Hmm, yes

The Falling Soldier, one of the most famous war photographs ever published, was staged and might not even have been taken by its official author Robert Capa, a Spanish researcher has claimed after spending two decades investigating the image.

I’ve always thought it obvious that it was staged. Opinions differ, obviously…..

13 thoughts on “Hmm, yes”

  1. To me, it looks as if he just slipped coming down a bank. There’s probably a first shot of him posing manfully at the top with his rifle, and then a third one of him rolling on his backside with a sheepish expression on his face.

    If they could be found, it would make a lovely triptych.

  2. Aren’t most/all famous photos fake? The marines holding up the flag at Iwo Jima is. The cockney milkman working on through the Blitz is. The Red Army soldiers at the Reichstag is. There’s a couple of famous couple-kissing photos that are so fake you have to laugh.

  3. Bloke in North Dorset

    The (in)famous one of the Marines leaving government house with their hands in the air in the Falklands isn’t fake, although the headline and story saying they surrendered without a fight is.

  4. Bloke in the Fourth Reich

    Wouldn’t surrendering without a fight, when massively outnumbered by more heavily-armed forces, have been the sensible thing to do? Can any of our military experts comment?

    Yeah, I know they didn’t surrender without a fight.

  5. Bi4R- Sensible maybe but in this case they killed the national hero commando leader storming gvt house. And then said ok we’ll come out. Which is a massive credit to those marines and their unit….and then they came back with their mates.

  6. “Aren’t most/all famous photos fake? The marines holding up the flag at Iwo Jima is.” What’s fake about it? They were ordered to replace a small flag with a large one, which they did. The photographer didn’t ask them to do it. In fact, he didn’t know what he had until he developed the film.

  7. It’s fake, as you must surely know, because it was presented to the world as the marines raising the flag on a hill they had just captured. It was not presented as “we’d taken the hill and put up a flag and then our colonel (or whoever it was) wanted a glory shot so some other fellows were sent up the hill to strike a martial pose with a bigger flag.”

    Since the point of the little re-enactment was presumably publicity the yarn that the photographer didn’t know what he’d got is obviously a shaggy dog story.
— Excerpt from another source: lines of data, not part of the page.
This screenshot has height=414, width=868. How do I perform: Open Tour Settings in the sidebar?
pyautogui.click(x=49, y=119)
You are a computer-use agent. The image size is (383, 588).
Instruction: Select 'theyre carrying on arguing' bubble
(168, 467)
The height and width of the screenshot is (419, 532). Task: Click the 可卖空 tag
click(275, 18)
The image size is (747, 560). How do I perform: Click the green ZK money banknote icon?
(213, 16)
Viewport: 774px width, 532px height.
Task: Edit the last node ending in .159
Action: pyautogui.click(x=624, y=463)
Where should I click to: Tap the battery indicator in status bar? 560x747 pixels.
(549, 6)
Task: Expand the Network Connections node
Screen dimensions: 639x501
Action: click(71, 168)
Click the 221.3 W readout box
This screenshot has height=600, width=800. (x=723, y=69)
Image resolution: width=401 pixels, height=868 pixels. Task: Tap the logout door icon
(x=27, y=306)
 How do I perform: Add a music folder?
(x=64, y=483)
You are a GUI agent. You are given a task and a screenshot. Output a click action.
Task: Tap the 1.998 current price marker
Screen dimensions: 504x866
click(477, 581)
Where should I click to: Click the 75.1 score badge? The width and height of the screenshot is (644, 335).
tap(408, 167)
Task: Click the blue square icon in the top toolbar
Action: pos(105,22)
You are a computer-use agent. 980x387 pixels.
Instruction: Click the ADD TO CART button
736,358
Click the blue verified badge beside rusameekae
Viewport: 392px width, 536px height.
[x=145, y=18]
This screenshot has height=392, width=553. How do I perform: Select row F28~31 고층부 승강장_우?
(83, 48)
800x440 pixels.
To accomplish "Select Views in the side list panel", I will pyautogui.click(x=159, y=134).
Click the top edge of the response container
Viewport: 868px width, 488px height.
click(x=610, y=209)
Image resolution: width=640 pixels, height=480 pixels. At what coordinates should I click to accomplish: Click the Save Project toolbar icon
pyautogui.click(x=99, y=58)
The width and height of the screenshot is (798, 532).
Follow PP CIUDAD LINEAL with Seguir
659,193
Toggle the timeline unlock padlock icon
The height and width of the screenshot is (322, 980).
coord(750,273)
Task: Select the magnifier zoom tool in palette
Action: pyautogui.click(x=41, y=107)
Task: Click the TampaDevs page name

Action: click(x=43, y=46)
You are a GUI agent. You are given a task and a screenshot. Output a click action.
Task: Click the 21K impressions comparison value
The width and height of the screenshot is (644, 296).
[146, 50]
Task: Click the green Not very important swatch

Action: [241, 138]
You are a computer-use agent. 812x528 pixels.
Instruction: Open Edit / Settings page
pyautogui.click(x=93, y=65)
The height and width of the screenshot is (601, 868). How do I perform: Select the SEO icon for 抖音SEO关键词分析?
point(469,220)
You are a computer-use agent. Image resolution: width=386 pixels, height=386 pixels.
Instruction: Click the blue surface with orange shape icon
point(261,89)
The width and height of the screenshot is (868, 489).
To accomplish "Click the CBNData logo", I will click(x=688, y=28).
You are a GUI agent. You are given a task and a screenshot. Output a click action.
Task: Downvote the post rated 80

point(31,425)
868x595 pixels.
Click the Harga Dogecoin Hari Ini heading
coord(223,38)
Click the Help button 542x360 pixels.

  8. WKPD agrees about the shaggy dog story. “Realizing he was about to miss the action, Rosenthal quickly swung his camera up and snapped the photograph without using the viewfinder. Ten years after the flag-raising, Rosenthal wrote:
    ‘Out of the corner of my eye, I had seen the men start the flag up. I swung my camera and shot the scene. That is how the picture was taken, and when you take a picture like that, you don’t come away saying you got a great shot. You don’t know.'”

  9. I saw a v interesting documentary about the USA’s film units. George Stevens ( Shane etc) operated in Europe and John Ford in the Pacific.
    Whereas nearly all of Stevens’ footage is proper cinema verite, Ford re enacted a lot of scenes ( in color ) for the newsreels and eventually a feature film.

    Of course footage of El Alamein was faked for the film Desert Victory, but that was admitted in the opening credits.